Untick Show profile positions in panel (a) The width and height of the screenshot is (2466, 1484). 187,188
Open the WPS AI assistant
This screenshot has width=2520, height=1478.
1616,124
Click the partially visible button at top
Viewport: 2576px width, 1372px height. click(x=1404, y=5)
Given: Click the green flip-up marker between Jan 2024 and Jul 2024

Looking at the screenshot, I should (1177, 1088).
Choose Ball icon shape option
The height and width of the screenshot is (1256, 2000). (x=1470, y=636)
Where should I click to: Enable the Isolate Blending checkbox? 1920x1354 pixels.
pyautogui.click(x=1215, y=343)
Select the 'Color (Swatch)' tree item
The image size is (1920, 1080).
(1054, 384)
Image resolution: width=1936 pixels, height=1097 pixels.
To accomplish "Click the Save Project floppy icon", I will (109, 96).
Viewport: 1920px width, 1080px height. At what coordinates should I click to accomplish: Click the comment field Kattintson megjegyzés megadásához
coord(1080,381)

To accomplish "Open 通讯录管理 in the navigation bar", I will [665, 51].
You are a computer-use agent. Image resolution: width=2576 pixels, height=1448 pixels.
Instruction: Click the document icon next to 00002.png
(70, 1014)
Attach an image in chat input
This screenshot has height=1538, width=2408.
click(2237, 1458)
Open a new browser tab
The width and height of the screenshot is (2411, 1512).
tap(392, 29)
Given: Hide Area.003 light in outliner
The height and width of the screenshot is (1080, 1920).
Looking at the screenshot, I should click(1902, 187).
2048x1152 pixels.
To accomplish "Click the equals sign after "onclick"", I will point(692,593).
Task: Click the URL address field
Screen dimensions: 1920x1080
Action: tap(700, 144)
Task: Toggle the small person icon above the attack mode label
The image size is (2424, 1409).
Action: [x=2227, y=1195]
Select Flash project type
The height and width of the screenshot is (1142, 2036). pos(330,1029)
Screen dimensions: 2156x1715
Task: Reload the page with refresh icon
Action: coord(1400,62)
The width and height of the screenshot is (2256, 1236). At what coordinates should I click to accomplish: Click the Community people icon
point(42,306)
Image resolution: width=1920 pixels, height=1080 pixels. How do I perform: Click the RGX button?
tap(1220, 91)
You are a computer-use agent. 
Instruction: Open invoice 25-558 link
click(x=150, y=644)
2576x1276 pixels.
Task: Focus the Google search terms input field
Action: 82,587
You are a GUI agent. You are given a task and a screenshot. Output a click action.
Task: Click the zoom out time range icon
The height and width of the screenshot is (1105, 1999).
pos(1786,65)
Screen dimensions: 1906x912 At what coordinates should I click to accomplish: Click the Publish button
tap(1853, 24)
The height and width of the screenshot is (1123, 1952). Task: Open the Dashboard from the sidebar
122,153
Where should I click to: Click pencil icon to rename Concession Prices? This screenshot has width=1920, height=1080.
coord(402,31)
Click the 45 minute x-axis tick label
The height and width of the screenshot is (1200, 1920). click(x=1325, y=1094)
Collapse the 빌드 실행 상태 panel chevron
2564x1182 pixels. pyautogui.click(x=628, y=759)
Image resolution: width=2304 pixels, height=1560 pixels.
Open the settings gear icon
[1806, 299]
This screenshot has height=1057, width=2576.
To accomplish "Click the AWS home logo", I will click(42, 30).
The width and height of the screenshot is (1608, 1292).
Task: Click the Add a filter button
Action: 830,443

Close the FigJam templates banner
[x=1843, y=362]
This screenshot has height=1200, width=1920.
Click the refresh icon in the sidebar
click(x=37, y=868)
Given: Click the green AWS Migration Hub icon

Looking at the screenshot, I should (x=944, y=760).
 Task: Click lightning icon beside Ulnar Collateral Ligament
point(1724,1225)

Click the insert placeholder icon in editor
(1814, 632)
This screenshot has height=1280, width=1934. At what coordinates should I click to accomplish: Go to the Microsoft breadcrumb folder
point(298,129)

##########

What is required: Everything from the first line above up to and including the line that contains "You are a computer-use agent. Image" should be printed exactly; please print only that.

Completed exercise:
Untick Show profile positions in panel (a) The width and height of the screenshot is (2466, 1484). 187,188
Open the WPS AI assistant
This screenshot has width=2520, height=1478.
1616,124
Click the partially visible button at top
Viewport: 2576px width, 1372px height. click(x=1404, y=5)
Given: Click the green flip-up marker between Jan 2024 and Jul 2024

Looking at the screenshot, I should (1177, 1088).
Choose Ball icon shape option
The height and width of the screenshot is (1256, 2000). (x=1470, y=636)
Where should I click to: Enable the Isolate Blending checkbox? 1920x1354 pixels.
pyautogui.click(x=1215, y=343)
Select the 'Color (Swatch)' tree item
The image size is (1920, 1080).
(1054, 384)
Image resolution: width=1936 pixels, height=1097 pixels.
To accomplish "Click the Save Project floppy icon", I will (109, 96).
Viewport: 1920px width, 1080px height. At what coordinates should I click to accomplish: Click the comment field Kattintson megjegyzés megadásához
coord(1080,381)

To accomplish "Open 通讯录管理 in the navigation bar", I will [665, 51].
You are a computer-use agent. Image resolution: width=2576 pixels, height=1448 pixels.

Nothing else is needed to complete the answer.